Pour autant, il nous faut distinguer la logique de la marchandise et celle du capitalisme du marché. Le marché est l'ensemble des biens et des services, des productions économiques qui ont un prix. Tous les biens et les services qui ont un prix ne sont pas nécessairement produits de manière capitaliste.



La logique capitaliste repose sur quatre institutions selon l'économiste Bernard Friot. Ces quatre institutions déterminent le caractère capitaliste de la production économique alors que les prix déterminent le caractère mercantile de la production économique. Le fait d'être soumis à un marché, le fait que les marchandises soient liées à des prix n'implique pas nécessairement une production capitaliste.



Les quatre institutions capitalistes



1. La propriété lucrative des moyens de production permet aux actionnaires ou aux créanciers de s'accaparer les fruits du travail des employés, ils s'attribuent aussi bien les dividendes que la gestion des investissements - tous produits par le travail des employés et des hors emploi.



2. La convention du travail capitaliste mesure la valeur produite par le travail en se référant à la mesure de la quantité de temps. Ceci marque profondément le travail concret dans les usines, dans les bureaux. Il faut aller vite et produire le plus rapidement possible de la valeur.

•••

▶ CONSIGNES
1) Recopiez le texte extrait depuis « 2. La convention » jusqu'à « de la valeur. », en remplaçant « usines » par « ateliers ».
2) D'après le texte extrait, les affirmations suivantes sont-elles exactes ? Répondez par oui ou par non pour chacune, en citant les mots du texte qui tranchent. (a) Selon Bernard Friot, la logique capitaliste repose sur quatre institutions. (b) Tous les biens et services qui ont un prix sont produits de manière capitaliste. (c) La convention du travail capitaliste mesure la valeur produite par le travail d'après la quantité de temps.

▶ SEGMENT DE DONNÉES
•••

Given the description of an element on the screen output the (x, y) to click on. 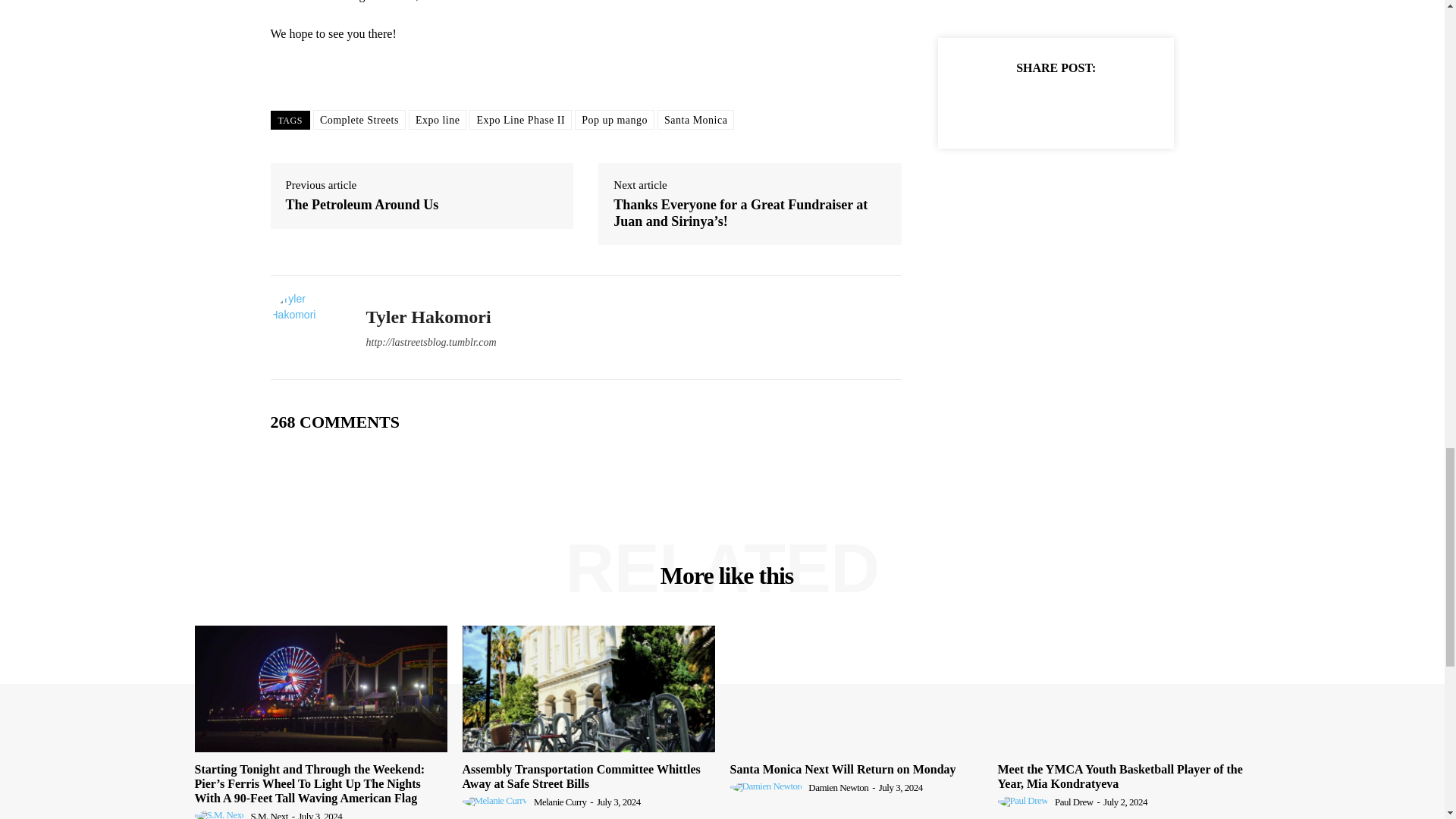
Page 1 (585, 22)
Tyler Hakomori (305, 327)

•••

▶ RÉPONSES PAR CONSIGNE
1)
2. La convention du travail capitaliste mesure la valeur produite par le travail en se référant à la mesure de la quantité de temps. Ceci marque profondément le travail concret dans les ateliers, dans les bureaux. Il faut aller vite et produire le plus rapidement possible de la valeur.

2)
(a) Oui : « La logique capitaliste repose sur quatre institutions selon l'économiste Bernard Friot. »
(b) Non : « Tous les biens et les services qui ont un prix ne sont pas nécessairement produits de manière capitaliste. »
(c) Oui : « La convention du travail capitaliste mesure la valeur produite par le travail en se référant à la mesure de la quantité de temps. »